A recent article in Forbes went through a few winning investment strategies that some of the top figures in real estate have used as a proven means to wealth building. Let’s take a look at a few.

Gentrification isn’t a dirty word

One of the single best ways to consistently earn outsize returns through real estate investing is to get in on the ground floor of a gentrifying neighborhood. Some of the most successful real estate investors of all time, such as Barbara Corcoran, have used this strategy to astonishing effect.

Corcoran says that her favored technique is to find up-and-coming neighborhoods by looking at where young professionals and artists are currently living. She says that it inevitably follows that as those people age and increase their earning power, they slowly transform their neighborhoods from a state of dilapidation to upper-class enclaves.

Buy residential real estate, and rent it

Ken Lebovic owns thousands of properties. But he has followed a very simple strategy to get there. He looks for attractive residential properties that are good prospects for long-term appreciation and that also produce decent cash flows.
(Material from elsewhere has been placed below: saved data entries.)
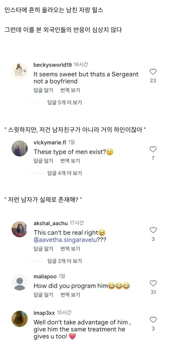Open beckysworld19's profile picture
170x340 pixels.
(20, 71)
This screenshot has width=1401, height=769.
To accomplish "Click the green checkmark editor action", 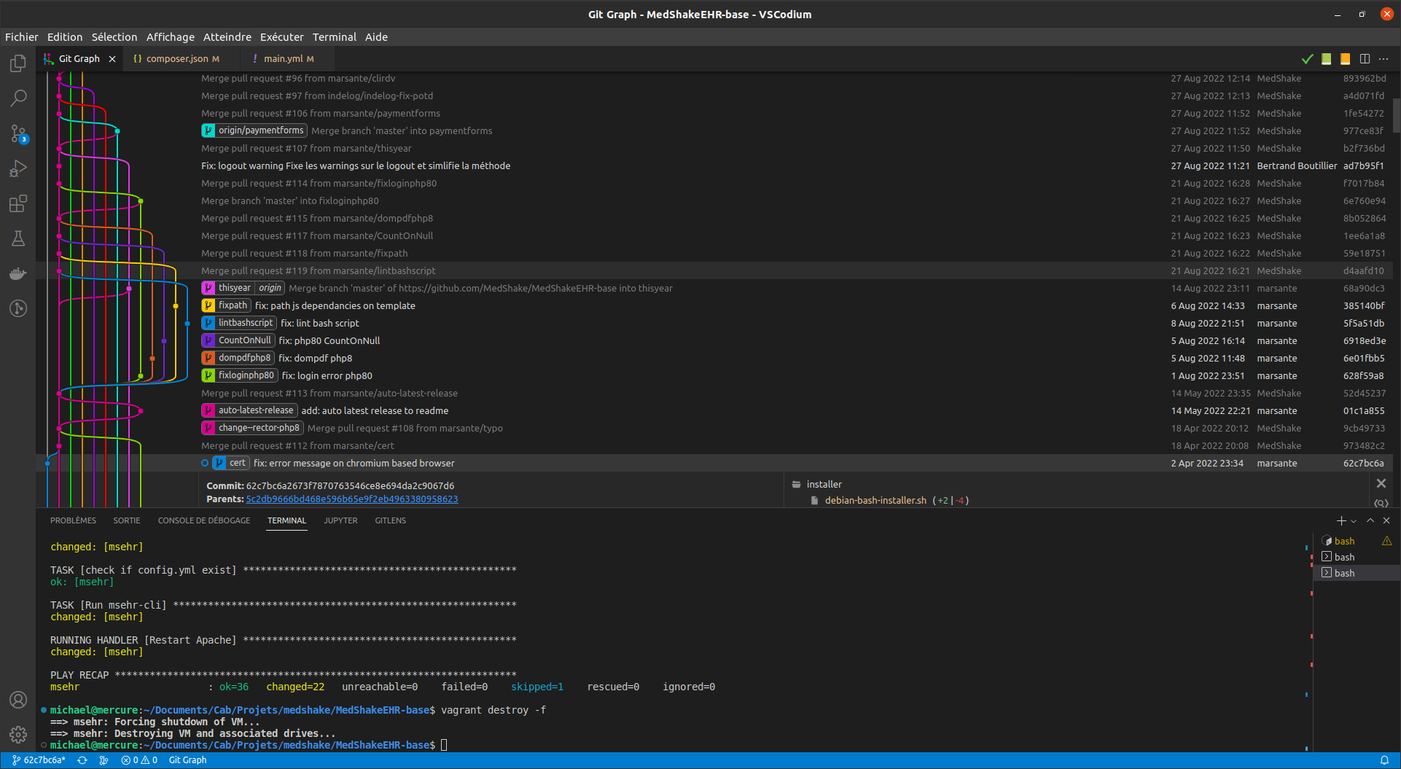I will click(x=1307, y=59).
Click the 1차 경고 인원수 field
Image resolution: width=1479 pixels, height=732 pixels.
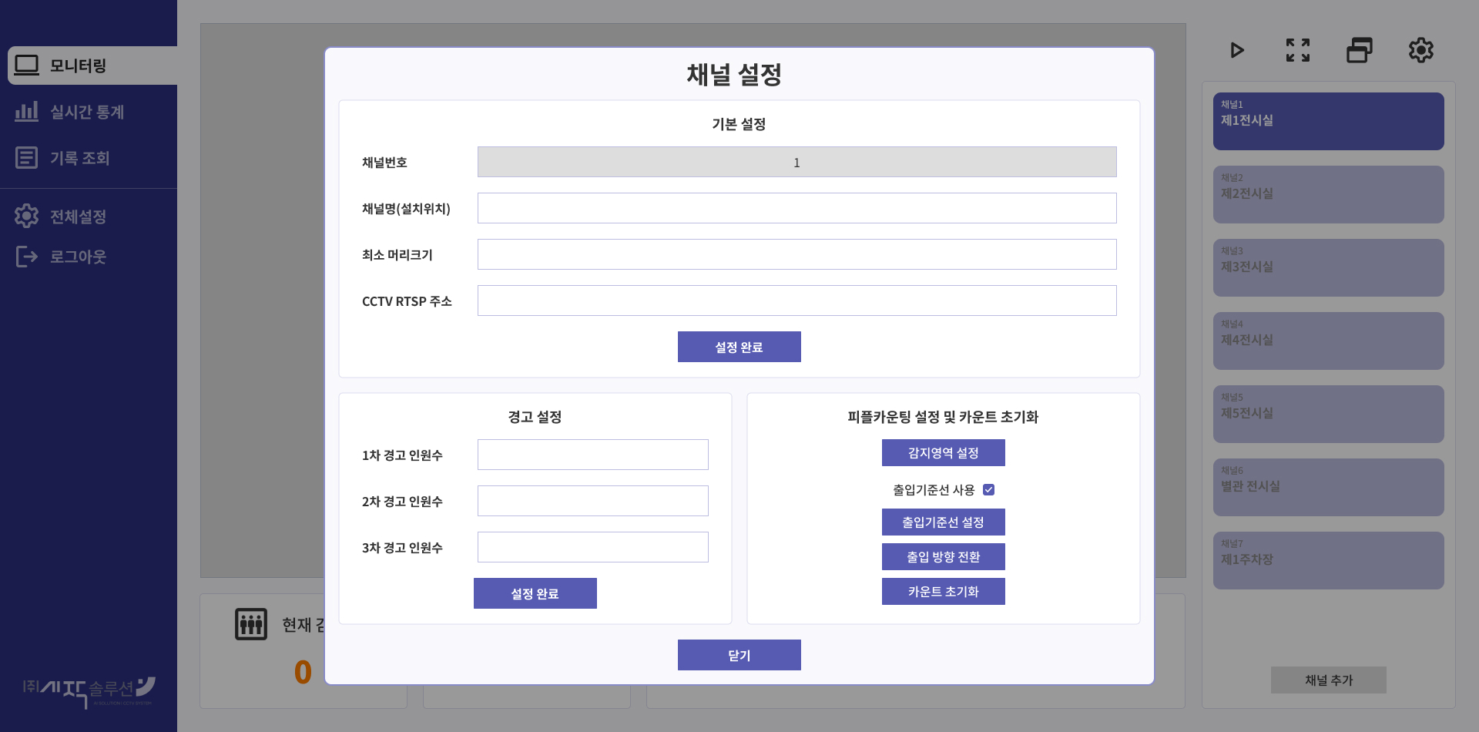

Lebovic says that there are a few major advantages to focusing on residential properties. First, people always need a roof over their heads. This puts a hard floor on the extent to which residential prices can fall because there is always demand for them. Second, a residence can continue to appreciate even if it goes long periods without being rented. This is not true for commercial properties like strip malls where vacancies can negatively impact the value of the property itself.

Timing is important

As in all other forms of investing, the purchase price will largely determine the potential returns. Buying at market troughs can ensure solid long-term returns. Buying at market peaks can require years to realize appreciation.